Only in my final year did the crisis manifest fully. We ended at the origins: Adam Smith, but instead of his work The Wealth of Nations, what preceded it: the Scottish Enlightenment. We had open class discussions about the dependence of economic models on Newtonian time, the moral architecture behind economic thought, the speculative materialism it contained and the relationship of Smith to the philosophies of Francis Hutcheson and David Hume. It struck me as a disquieting genealogy. To be an economist, to practice economics, I had to grapple with its anthropology which viewed man as an appetitive mechanism and his society as a marketplace. Resources are scarce because resources are finite; consequently, since everything is finite for a materialist, a study of scarcity is a study of the cosmos. It studies material incentives, so it also explains intelligent desires. Economics in its self-conception was not a dismal science but queen of sciences, since it studies the chief characteristics of being.

I could not disentangle materialism from economics. Economic models only possess predictive capabilities because of their inputs, numbers. Numbers however are immaterial. Quantity cannot be materially diagnosed, only formally. Formal models, dealing with abstraction and symbol, presume to interpret what it has already dismissed. It lays claim to the mind of man because it operates within material boundaries, but the mind of man is not data either: it processes data, much like model. Between quantity and matter, I also sat pinched between form and substance. Economics needs to acknowledge a contradictory premise: models derive from material facts, to provide material facts meaning it does not itself possess. The model must be treated as more real than the reality it interprets, because it behaves like form, which is not real.
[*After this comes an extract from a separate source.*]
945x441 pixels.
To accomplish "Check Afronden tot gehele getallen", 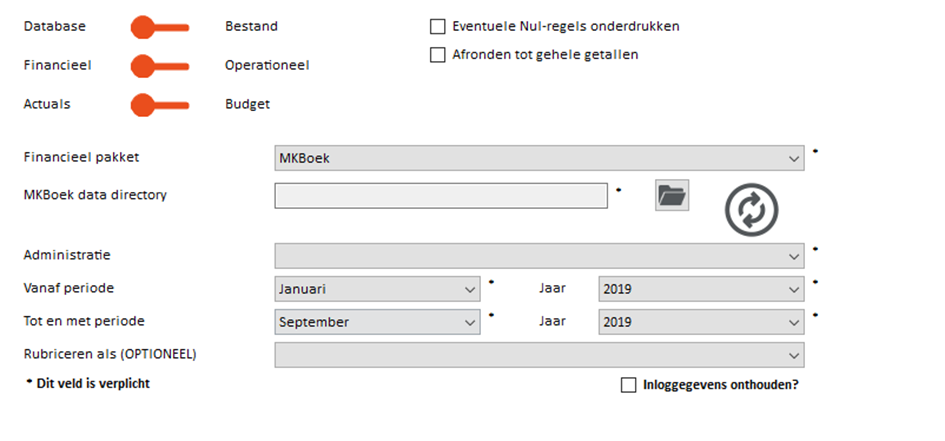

I had all this inchoately seeded in my mind, sprouting but not yet flowering into something I could articulate. I asked my advisor questions on these issues, which he likened to metaphysics and speculative theology. I unfortunately remember the phrase “if you want to write about ghouls and goblins” which silenced me for the remainder of my enrollment. I nonetheless entered a new awareness: the failure lay not in my understanding of the models, but in the models themselves. Models cannot say anything they were not told to say, because models are not intelligence. The Gini index mask critiques of countries with economic circumstance rather than political allegiances; the Pareto principle justifies centralized capital as being more productive, and thus blessed; GDP is a metric whose measure is frequently manipulated to establish a hegemonic status to a country. They all presume a vision of the human person and of the cosmos, philosophical commitments rendered in an intangible idiom, conceded all the time.
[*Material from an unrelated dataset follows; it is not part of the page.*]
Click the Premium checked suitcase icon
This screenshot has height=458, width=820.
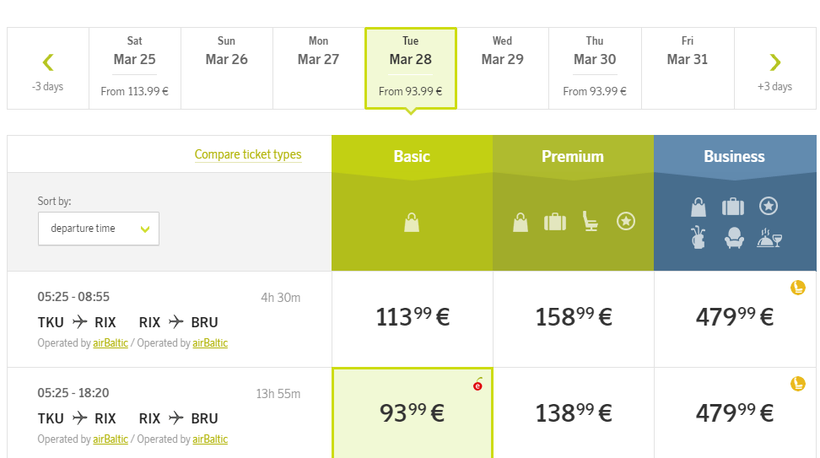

Consider then the implications of practicing the field. What academics must acknowledge, business must conceal. I would as a quantitative analyst need to show total confidence in models predicting the future, which I knew they could not do. I would need to hold others’ money as collateral to enrich myself on the basis of a lie. Most of my professors could not conceptualize a p-value well enough to explain what it actually represents, yet I would need to use it every day to ritually consecrate investments. At my final internship at a hedge fund (n.b. I interned there in lieu of a summer semester in Europe), I encountered the practical death to this intellectual arc. Forecasting was treated with as much superstition as haruspices reading data entrails. I could not in good conscience pursue work in the field I studied. I eventually migrated into the world of data engineering, my commitment to fact a harsh penalty for my career.

I had some delay in obtaining my degree on account of my undergraduate thesis. After over a year after obtaining the necessary credits, and roughly the same time invested in rudderless and disillusioned revision, I scraped by with a passing grade and the seething apathy of my advisor. He would not even leave his vehicle to sign it, having lost all patience for my antics. I wrote my thesis about the political economy of sewer and water infrastructure in my hometown. I entitled it “Expected Utilities.”